● Soal Tertulis 1: Kutip persis baris-baris dalam daftar, mulai dari awal daftar sampai baris yang memuat "Action: [x=25, y=3]", termasuk baris itu sendiri.

● Teks Halaman:
——
Saya Buktikan Solidaritas ASEAN[1]
Di pertengahan Desember 1987 terjadi pertemuan penting bagi perkembangan ASEAN. Menjelang KTT ASEAN ketiga[2] itu berlangsung, memang terdapat keragu-raguan di kalangan sementara para pemimpin ASEAN. Di Filipina keadaan sedang gawat-gawatnya. Mereka bertanya, apakah benar bisa pertemuan penting itu diadakan di Manila, dalam keadaan yang gawat seperti itu?
Saya menerima beberapa surat dari organisasi kemasyarakatan dan organisasi sosial politik, bahkan ada dari anak-anak, yang menyarankan supaya saya tidak berangkat. Tetapi karena masalahnya begitu penting, maka saya mengambil sikap tegas. Keberangkatan saya akan memberi kekuatan moril bagi pemerintah Filipina, bagi pemerintah Corazon Aquino, dan kepala pemerintahan ASEAN lainnya, untuk benar-benar menunjukkan kepada dunia akan kesetiakawanan dan solidaritas ASEAN yang telah kita pupuk selama ini. Jadi jangan sampai justru pada saat ada salah satu anggota menghadapi kesulitan, maka kita cuci tangan. Kalau kita cuci tangan, itu artinya tidak ada solidaritas. Dan sikap solidaritas harus dibuktikan. ASEAN harus menunjukkan kepada dunia, bahwa di sinilah letak kesetiakawanan ASEAN terhadap anggota yang tengah menghadapi kesulitan.
Karena itu saya mengambil sikap: berangkat! Kepada utusan khusus Presiden Corazon Aquino, Menteri Perdagangan dan lndustri Filipina Jose Conception, di bulan Oktober, saya nyatakan sikap lndonesia itu. Dan ternyata sikap saya itu diikuti oleh yang lain-lainnya. Dan dihargai oleh yang lain-lainnya. PM Singapura Lee Kuan Yew, dalam pidatonya waktu pembukaan KTT itu mengatakan terus terang:
“Kalau saja para kepala pemerintahan ASEAN mendengarkan nasihat yang diberikan aparat keamanan mereka, maka bisa dipastikan, kini mereka tidak akan berada di Manila. Tetapi mereka mengabaikan nasihat itu. Dan Presiden Soeharto-lah yang mengambil inisiatif pertama untuk hadir di Manila. Keputusan itu diambil oleh Presiden Soeharto karena komitmennya untuk memelihara solidaritas itu. Presiden Soeharto menginginkan kami untuk menunjukkan dukungan ASEAN terhadap pemerintah Ny.Corazon Aquino pada saat dilakukan usaha-usaha untuk mengganggu kestabilan pemerintahan Ny. Corazon Aquino.” Begitu ketegasan PM Lee Kuan Yew.
——
Entri tentang mencari kata dan elemen
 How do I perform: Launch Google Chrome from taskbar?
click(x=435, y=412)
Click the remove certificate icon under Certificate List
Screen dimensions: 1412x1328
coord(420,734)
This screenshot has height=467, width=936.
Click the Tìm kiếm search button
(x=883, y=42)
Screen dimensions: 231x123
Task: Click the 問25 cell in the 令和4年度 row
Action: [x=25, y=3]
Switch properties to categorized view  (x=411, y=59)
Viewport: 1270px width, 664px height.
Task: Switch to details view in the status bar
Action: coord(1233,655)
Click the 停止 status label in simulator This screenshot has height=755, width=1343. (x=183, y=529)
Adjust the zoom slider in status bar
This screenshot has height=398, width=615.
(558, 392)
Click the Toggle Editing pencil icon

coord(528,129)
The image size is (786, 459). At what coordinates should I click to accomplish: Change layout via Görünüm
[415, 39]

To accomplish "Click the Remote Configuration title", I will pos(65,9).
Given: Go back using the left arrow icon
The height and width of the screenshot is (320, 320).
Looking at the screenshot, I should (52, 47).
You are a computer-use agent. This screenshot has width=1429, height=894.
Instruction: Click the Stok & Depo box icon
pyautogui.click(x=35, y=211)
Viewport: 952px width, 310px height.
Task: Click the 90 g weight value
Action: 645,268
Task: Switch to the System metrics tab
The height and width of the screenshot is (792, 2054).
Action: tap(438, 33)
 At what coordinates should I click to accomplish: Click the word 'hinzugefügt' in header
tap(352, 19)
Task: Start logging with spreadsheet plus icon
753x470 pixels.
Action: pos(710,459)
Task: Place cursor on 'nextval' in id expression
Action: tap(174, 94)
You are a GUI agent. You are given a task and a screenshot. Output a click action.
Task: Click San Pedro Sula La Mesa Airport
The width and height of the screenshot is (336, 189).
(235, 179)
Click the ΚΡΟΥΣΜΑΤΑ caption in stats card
——
● Soal Tertulis 2:
Jawab pertanyaan berikut berdasarkan teks tentang solidaritas ASEAN.
(a) Di kota mana KTT ASEAN ketiga diadakan?
(b) Kepada siapa sikap Indonesia dinyatakan pada bulan Oktober?
(c) Siapa yang berpidato pada pembukaan KTT itu?

● Jawaban Lengkap 1:
 How do I perform: Launch Google Chrome from taskbar?
click(x=435, y=412)
Click the remove certificate icon under Certificate List
Screen dimensions: 1412x1328
coord(420,734)
This screenshot has height=467, width=936.
Click the Tìm kiếm search button
(x=883, y=42)
Screen dimensions: 231x123
Task: Click the 問25 cell in the 令和4年度 row
Action: [x=25, y=3]

● Jawaban Lengkap 2:
(a) Manila.
(b) Kepada Jose Conception, utusan khusus Presiden Corazon Aquino.
(c) PM Singapura Lee Kuan Yew.